Javascript computing permutations - why is my code returning unwanted solution when I don't make a copy of the array?

Question

Below is code for a function that returns all permutations of a given array.

function getAllPerms(s) {
  var perms = [];
  if (s.length === 1) {
    perms.push(s);
    } else {
        for (var i = 0; i < s.length; i++) {
            var sub = s.slice(0);
            sub.splice(i, 1);
            var sp = getAllPerms(sub);
            for (var o = 0; o < sp.length; o++) {
                sp[o].unshift(s[i]);
                perms.push(sp[o]);
            }
        }
    }
    return perms;
  }
  console.log(getAllPerms([1,2]));  // result is [[1, 2], [2, 1]]

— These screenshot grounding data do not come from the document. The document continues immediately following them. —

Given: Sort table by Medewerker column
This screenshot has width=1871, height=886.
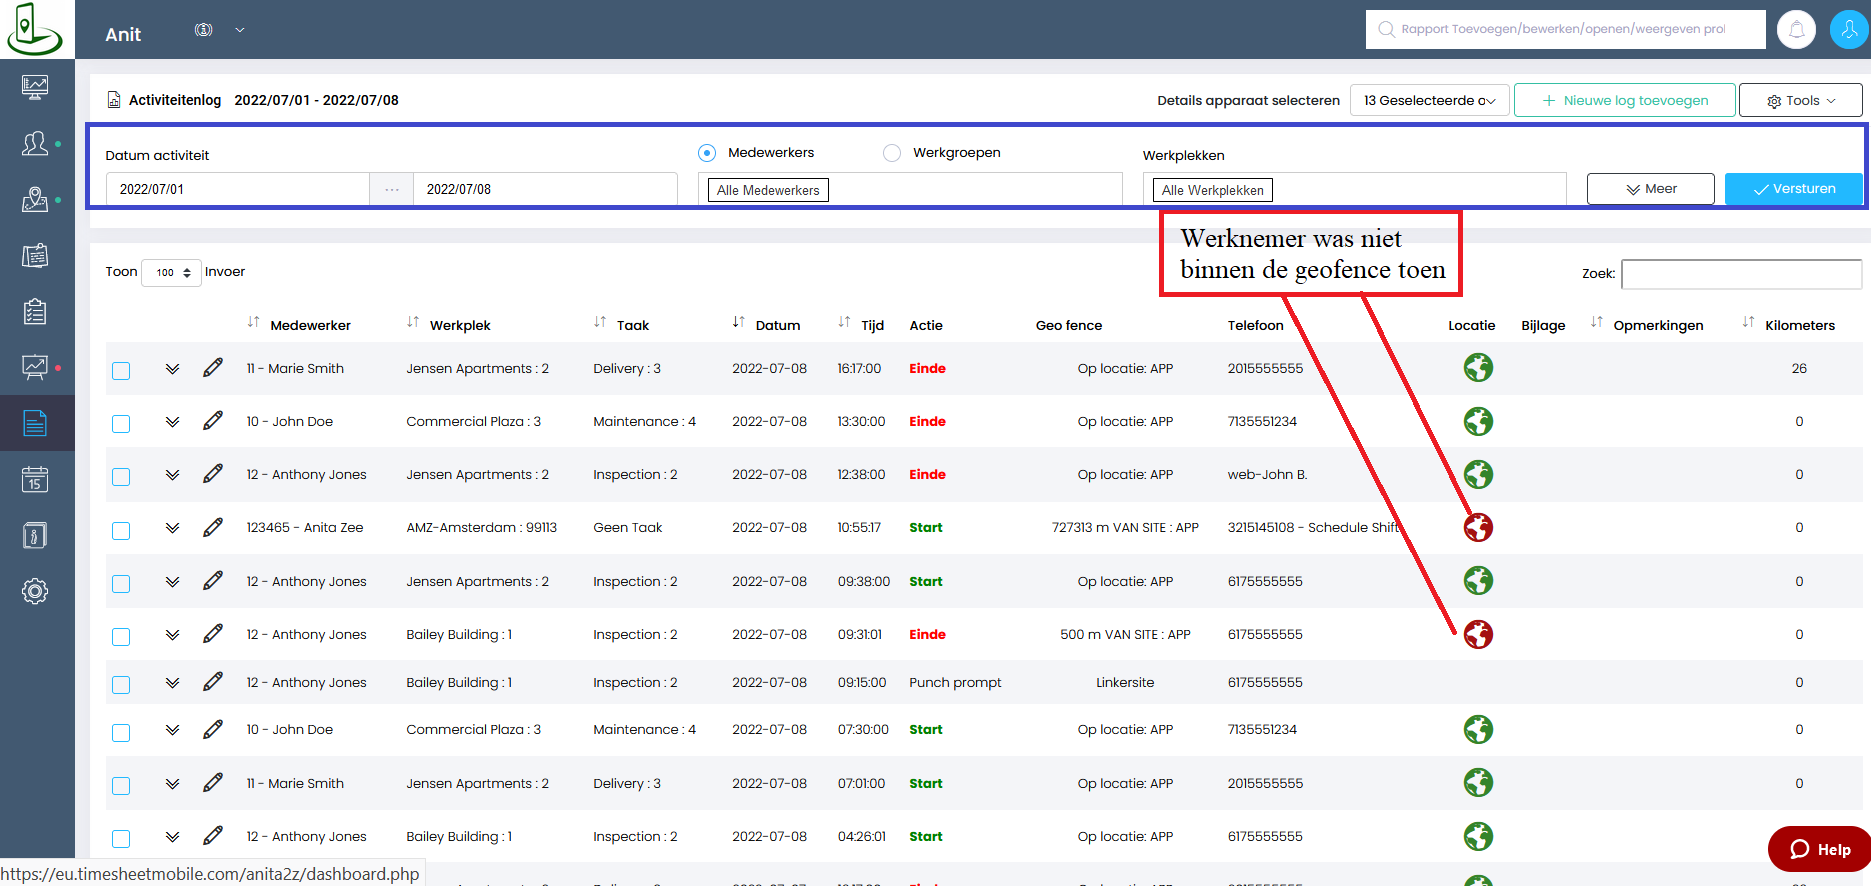Looking at the screenshot, I should point(254,323).
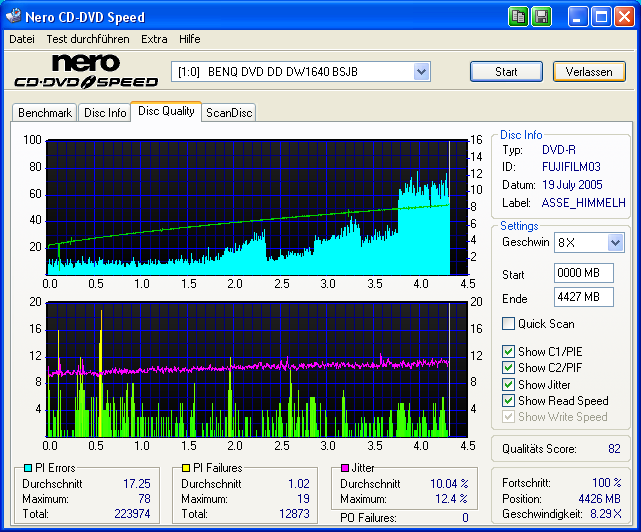Click the magenta Jitter legend square
Viewport: 641px width, 532px height.
[x=345, y=468]
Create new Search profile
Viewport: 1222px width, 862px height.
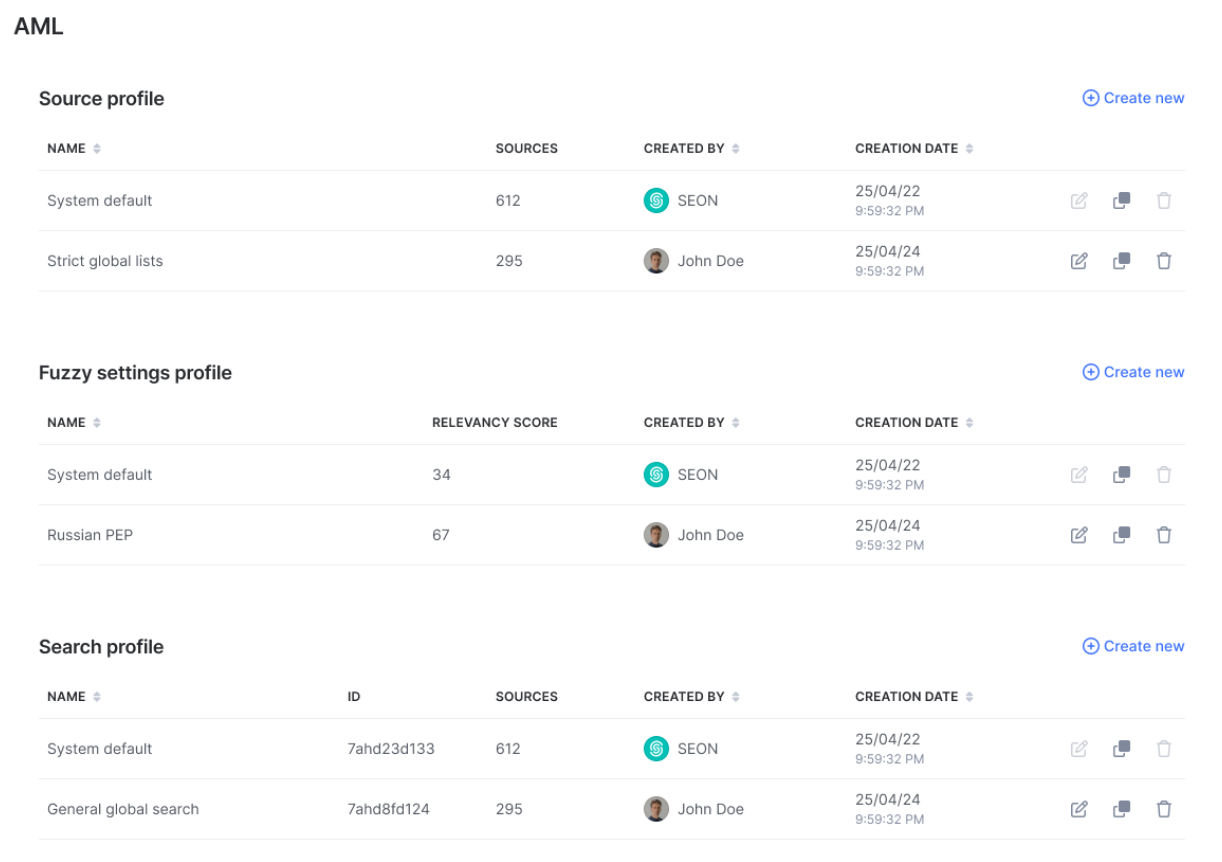[1133, 646]
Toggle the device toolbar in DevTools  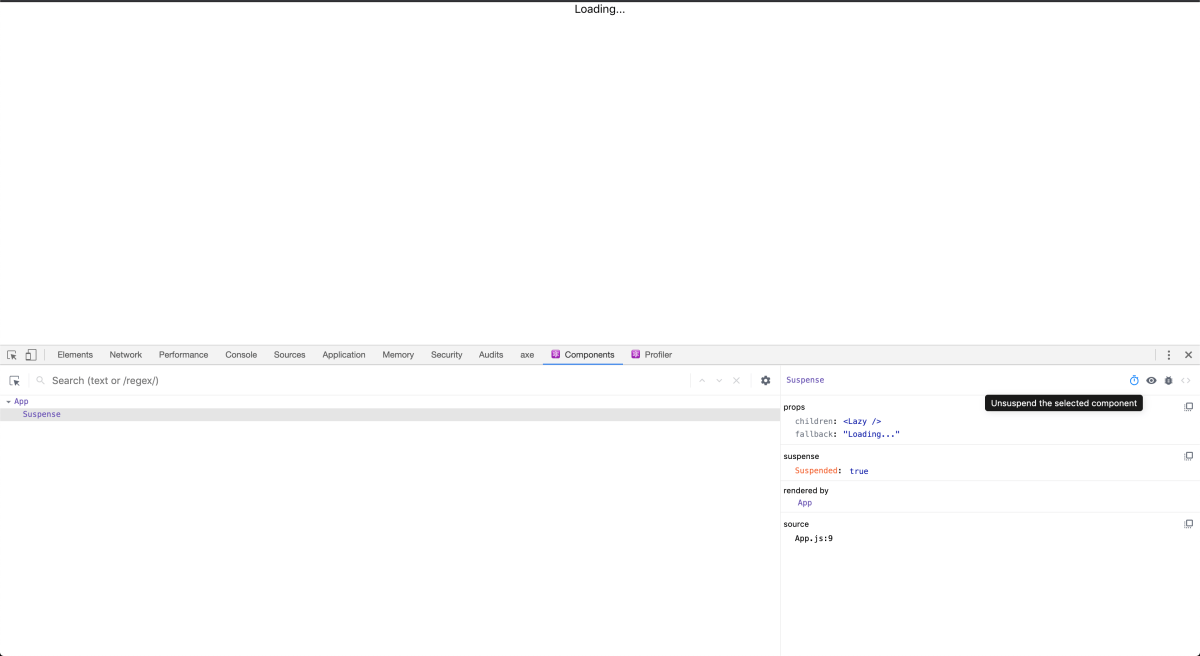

however if i don't make a copy of the array and splice the original array I don't get the same output, and I have been racking my brain to understand why? To me, it seems as though it should work either way. Below is the code with changes to the original array.

function getAllPerms(s) {
    var perms = [];
    var len = s.length
    if (s.length === 1) {
        perms.push(s);
    } else {
        for (var i = 0; i < len; i++) {
            var digit = s[i];
            s.splice(i, 1);
            var sp = getAllPerms(s);
            for (var o = 0; o < sp.length; o++) {
                sp[o].unshift(digit);
                perms.push(sp[o]);
            }
        }
    }
    return perms;
}
console.log(getAllPerms([1,2])); // result is [[2, 1], [2, 1]]

For the first set of code I get the correct result,[[1, 2], [2, 1]], but for the second bit of code I get something strange, [[2, 1], [2, 1]]. Cannot for the life of me figure out what is going on.

Answer 1

When you run the code that changes the original array, you're actually modifying the input array s to be first [1,2] then [2,1] , and your return array is just the original array s multiple times, so modifying s to become the second element also modifies it as the first element.

You can see the effect more simply by running the following:

var x = [1,2]
var p = []
p.push(x)
x[0] = 2
x[1] = 1
p.push(x)

Observe how x and p change after each line.